テーブルにはのり巻き、いなり寿司、オードブルが上がった。そして、漬け物やぜんまいの炒りものなども。


通夜に来てくれた方が、ぜんまいの炒りものを見て、
「ばあちゃん、よくぜんまい揉んでいたなぁ」
と思い出してくれた。
そうだ、ばあちゃんは春先頃になるとよく、ぜんまいを揉んでいた。
昔、写真も撮ってたっけ。


ばあちゃんの話や世間話などしながら夜が更けていく。



この日、俺はここに泊まり、ばあちゃん火の番。


その為、妻は山形に帰ります。
7時半頃、新庄駅まで送ってきました。


妻は始めての冠婚葬祭でしたが、嫁として頑張ってくれました。
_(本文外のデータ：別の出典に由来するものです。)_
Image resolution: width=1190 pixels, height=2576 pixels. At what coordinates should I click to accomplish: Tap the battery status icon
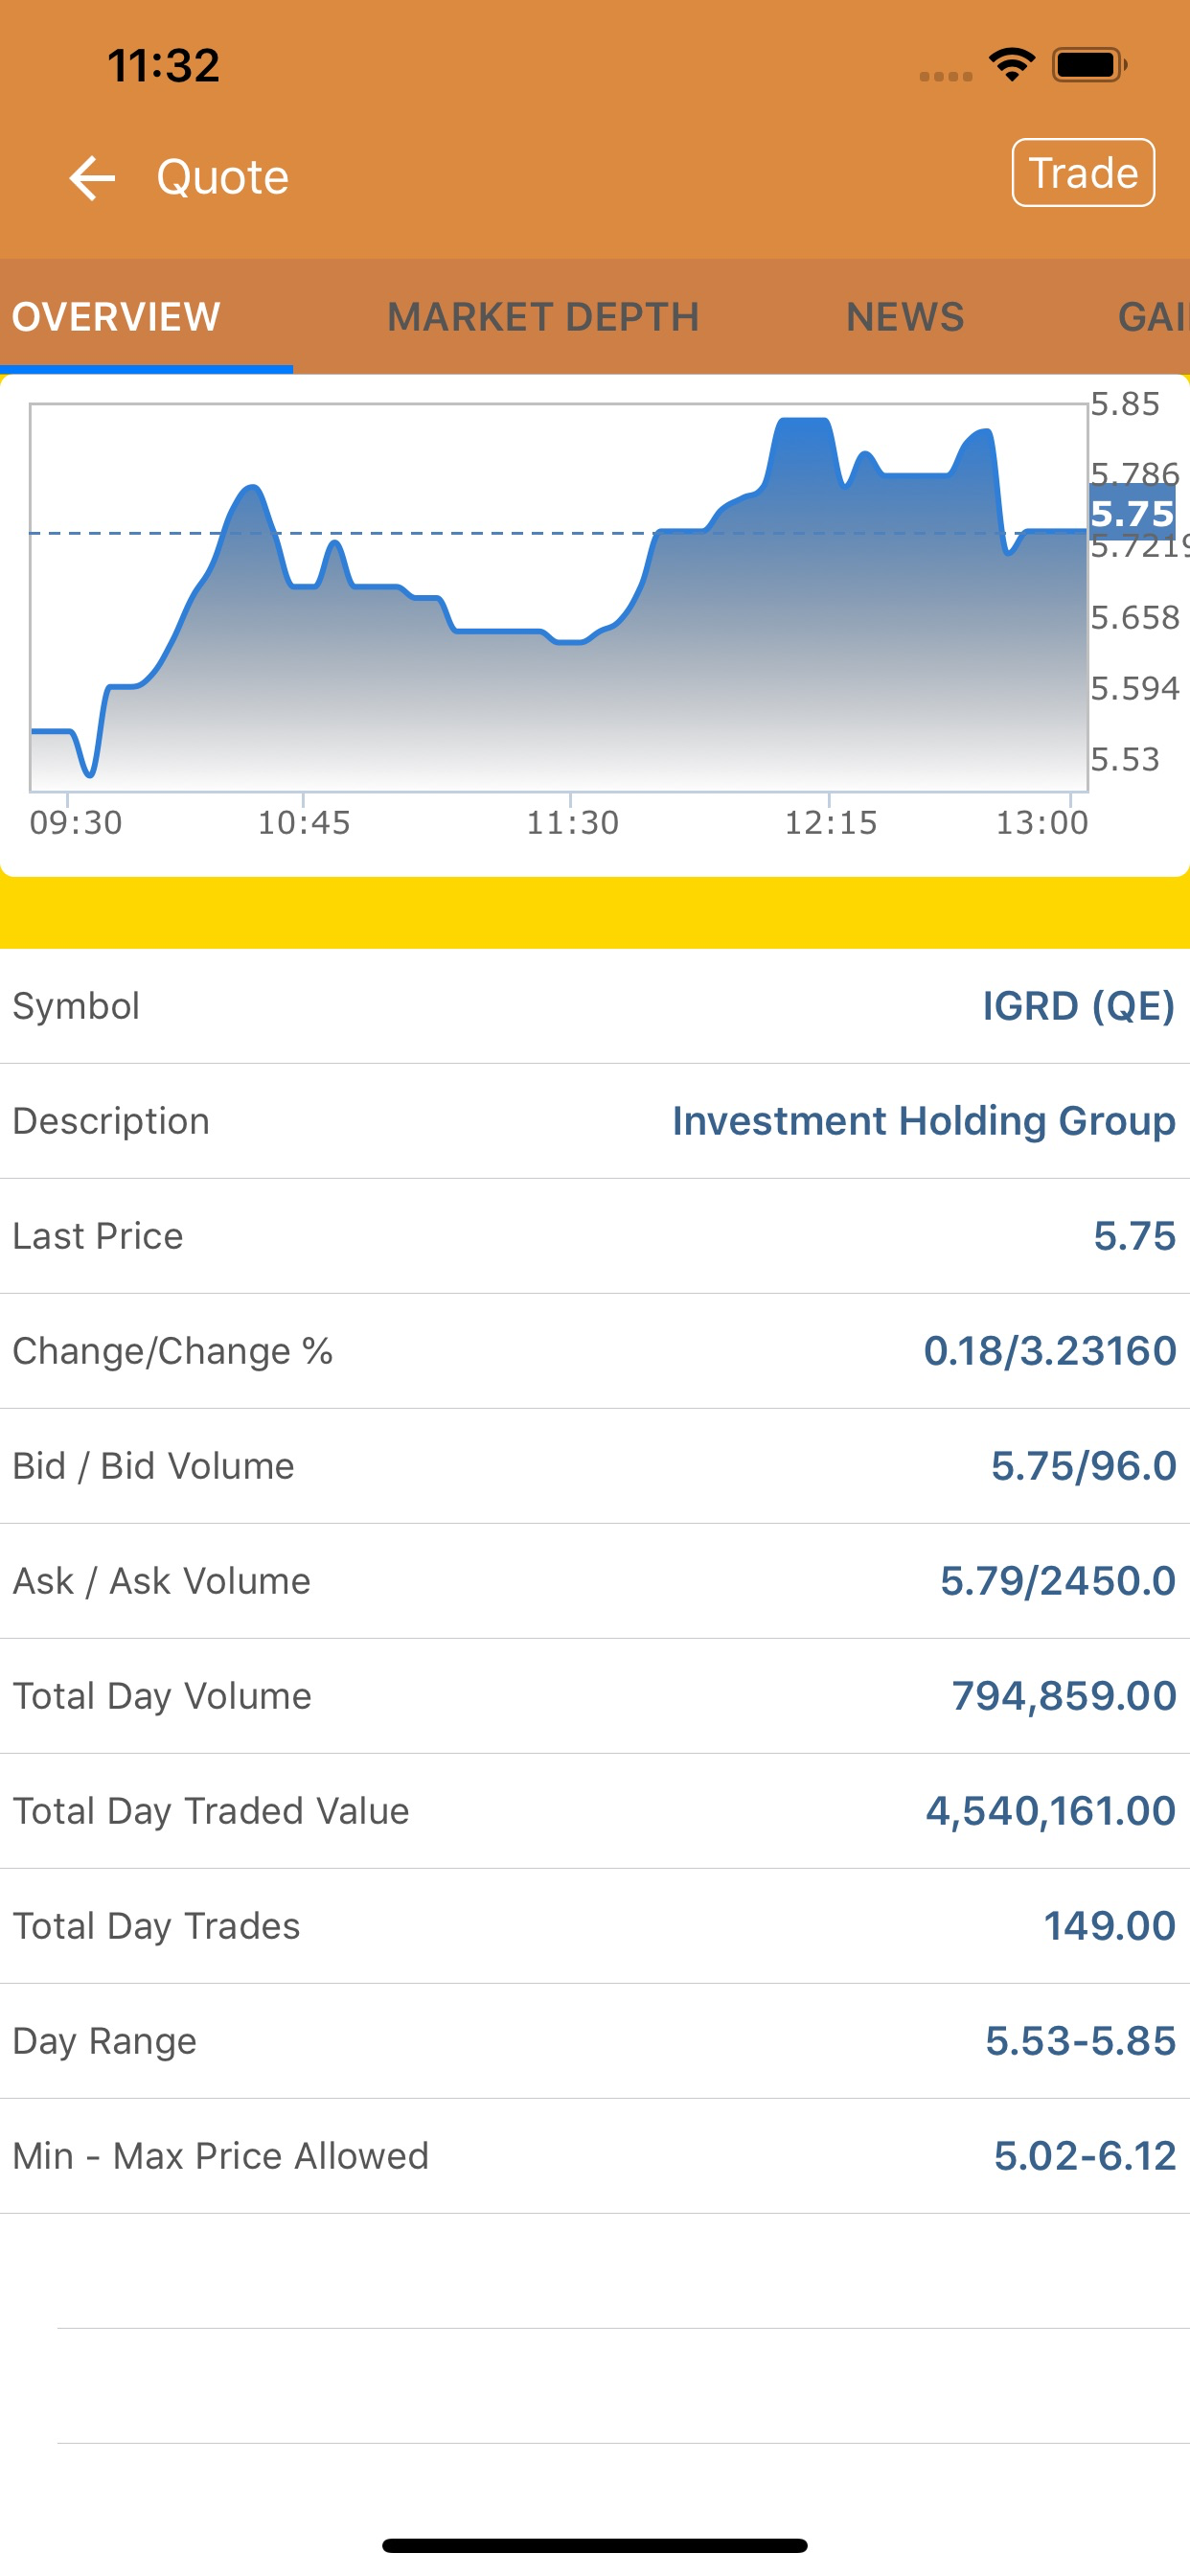[x=1090, y=65]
親族や近所のお母さん達が大勢いる中で大変だったろうけど頑張ってました。
田舎なので慣習やしきたりなどあって戸惑いも多かっただろうに。


そんな大先輩お母さん達がいっぱいいるなかで、明日のご飯をといだそう。
誰かに言われるでなく、といだとのこと。

葬儀場スタッフに聞くとそのご飯は、火の番の俺たちの朝ご飯ではなくて、明日の朝にばあちゃんに供えるご飯だという。


俺は驚いた。


俺は結婚も遅くて、ばあちゃんにやってあげること少なかったけど、ばあちゃんの最後のご飯を俺の妻がやってくれたとは。

俺はうれしかったなぁ。
ばあちゃんも喜んでくれてるに違いない(^^)


兄と俺、叔父二人の四人で火の番をした。


何時だったか俺と兄は寝てしまった。
おじさん達は酒を飲みながら起きていた。

俺はろうそくの火が気になって、ちょこちょこ起きていた。
うつらうつらと目を覚ますと一本のろうそくがもう少しでなくなりそうだった。
すぐさま新しいろうそくを立てた。

今は長時間もつ線香もろうそくもあるけど、やっぱり火は消したくないからね。


「ばあちゃん、弟も明日来るからな」
弟とその嫁さんの分も線香をあげたよ。


翌朝、9時頃だったか仙台の弟が到着した。


棺の扉を開け、ばあちゃんと対面。
ばあちゃんの穏やか顔を見て、弟は泣かずに我慢しているようだった。

白装束だったけど、その上にいつも着ていたうす紫色の服をかけてたから弟も笑っていた。
「ばあちゃんらしい」
とね。

ばあちゃんの最後の経過と自宅に帰って今日までの流れを弟に伝えた。
弟はばあちゃんのいちばんのめんごだからな。


弟は、ばあちゃんにファンタグレープを持ってきて供えていた。
ファンタグレープはばあちゃんがよく買っていたもので、俺達 孫に飲ませたり、帰る時によく持たせていた。
ばあちゃんもジュース飲む時は決まってファンタグレープだった。
弟はやさしい奴だ。



そして、葬儀の朝がやってきた。